▸ **WORK TO COMPLETE**: In the listing below, replace every occurrence of "GUI agent" with "screen assistant" and reproduce the listing with all other text unchanged.

▸ **SUPPLIED ENTRIES**:
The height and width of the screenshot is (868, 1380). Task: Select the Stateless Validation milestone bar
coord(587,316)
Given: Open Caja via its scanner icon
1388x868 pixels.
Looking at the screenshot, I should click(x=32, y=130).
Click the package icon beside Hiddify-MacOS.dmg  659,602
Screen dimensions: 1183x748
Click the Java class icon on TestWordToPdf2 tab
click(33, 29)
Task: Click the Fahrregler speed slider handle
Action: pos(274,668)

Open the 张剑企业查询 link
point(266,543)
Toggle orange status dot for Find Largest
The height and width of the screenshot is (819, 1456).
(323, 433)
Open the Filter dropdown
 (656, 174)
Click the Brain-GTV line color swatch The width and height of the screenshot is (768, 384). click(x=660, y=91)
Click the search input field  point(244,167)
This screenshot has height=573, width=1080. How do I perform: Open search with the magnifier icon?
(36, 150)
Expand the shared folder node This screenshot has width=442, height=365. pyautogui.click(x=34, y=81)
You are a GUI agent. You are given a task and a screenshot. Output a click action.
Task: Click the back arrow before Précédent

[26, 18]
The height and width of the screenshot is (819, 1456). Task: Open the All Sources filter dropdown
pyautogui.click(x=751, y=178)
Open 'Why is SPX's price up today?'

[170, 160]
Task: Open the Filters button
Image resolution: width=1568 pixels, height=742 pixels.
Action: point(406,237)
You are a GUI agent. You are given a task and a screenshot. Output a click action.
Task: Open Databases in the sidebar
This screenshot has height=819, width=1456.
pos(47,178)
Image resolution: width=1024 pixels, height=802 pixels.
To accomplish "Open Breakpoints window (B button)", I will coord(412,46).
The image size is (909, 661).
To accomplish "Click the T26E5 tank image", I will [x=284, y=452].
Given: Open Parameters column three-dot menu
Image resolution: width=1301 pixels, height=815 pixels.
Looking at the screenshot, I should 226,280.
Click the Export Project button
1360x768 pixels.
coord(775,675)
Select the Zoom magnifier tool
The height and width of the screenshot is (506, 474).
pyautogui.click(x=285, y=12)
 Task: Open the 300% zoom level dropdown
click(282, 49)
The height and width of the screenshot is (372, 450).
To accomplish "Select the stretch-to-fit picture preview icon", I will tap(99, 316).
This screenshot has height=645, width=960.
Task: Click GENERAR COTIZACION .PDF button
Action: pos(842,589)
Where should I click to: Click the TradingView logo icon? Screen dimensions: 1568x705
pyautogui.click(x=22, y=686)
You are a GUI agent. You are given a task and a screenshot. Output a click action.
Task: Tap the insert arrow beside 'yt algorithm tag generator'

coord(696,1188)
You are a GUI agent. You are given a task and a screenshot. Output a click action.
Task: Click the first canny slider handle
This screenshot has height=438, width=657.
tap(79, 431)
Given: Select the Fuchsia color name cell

▸ **PROBLEM SOLUTION**:
The height and width of the screenshot is (868, 1380). Task: Select the Stateless Validation milestone bar
coord(587,316)
Given: Open Caja via its scanner icon
1388x868 pixels.
Looking at the screenshot, I should click(x=32, y=130).
Click the package icon beside Hiddify-MacOS.dmg  659,602
Screen dimensions: 1183x748
Click the Java class icon on TestWordToPdf2 tab
click(33, 29)
Task: Click the Fahrregler speed slider handle
Action: pos(274,668)

Open the 张剑企业查询 link
point(266,543)
Toggle orange status dot for Find Largest
The height and width of the screenshot is (819, 1456).
(323, 433)
Open the Filter dropdown
 (656, 174)
Click the Brain-GTV line color swatch The width and height of the screenshot is (768, 384). click(x=660, y=91)
Click the search input field  point(244,167)
This screenshot has height=573, width=1080. How do I perform: Open search with the magnifier icon?
(36, 150)
Expand the shared folder node This screenshot has width=442, height=365. pyautogui.click(x=34, y=81)
You are a screen assistant. You are given a task and a screenshot. Output a click action.
Task: Click the back arrow before Précédent

[26, 18]
The height and width of the screenshot is (819, 1456). Task: Open the All Sources filter dropdown
pyautogui.click(x=751, y=178)
Open 'Why is SPX's price up today?'

[170, 160]
Task: Open the Filters button
Image resolution: width=1568 pixels, height=742 pixels.
Action: point(406,237)
You are a screen assistant. You are given a task and a screenshot. Output a click action.
Task: Open Databases in the sidebar
This screenshot has height=819, width=1456.
pos(47,178)
Image resolution: width=1024 pixels, height=802 pixels.
To accomplish "Open Breakpoints window (B button)", I will coord(412,46).
The image size is (909, 661).
To accomplish "Click the T26E5 tank image", I will [x=284, y=452].
Given: Open Parameters column three-dot menu
Image resolution: width=1301 pixels, height=815 pixels.
Looking at the screenshot, I should 226,280.
Click the Export Project button
1360x768 pixels.
coord(775,675)
Select the Zoom magnifier tool
The height and width of the screenshot is (506, 474).
pyautogui.click(x=285, y=12)
 Task: Open the 300% zoom level dropdown
click(282, 49)
The height and width of the screenshot is (372, 450).
To accomplish "Select the stretch-to-fit picture preview icon", I will tap(99, 316).
This screenshot has height=645, width=960.
Task: Click GENERAR COTIZACION .PDF button
Action: pos(842,589)
Where should I click to: Click the TradingView logo icon? Screen dimensions: 1568x705
pyautogui.click(x=22, y=686)
You are a screen assistant. You are given a task and a screenshot. Output a click action.
Task: Tap the insert arrow beside 'yt algorithm tag generator'

coord(696,1188)
You are a screen assistant. You are given a task and a screenshot. Output a click action.
Task: Click the first canny slider handle
This screenshot has height=438, width=657.
tap(79, 431)
Given: Select the Fuchsia color name cell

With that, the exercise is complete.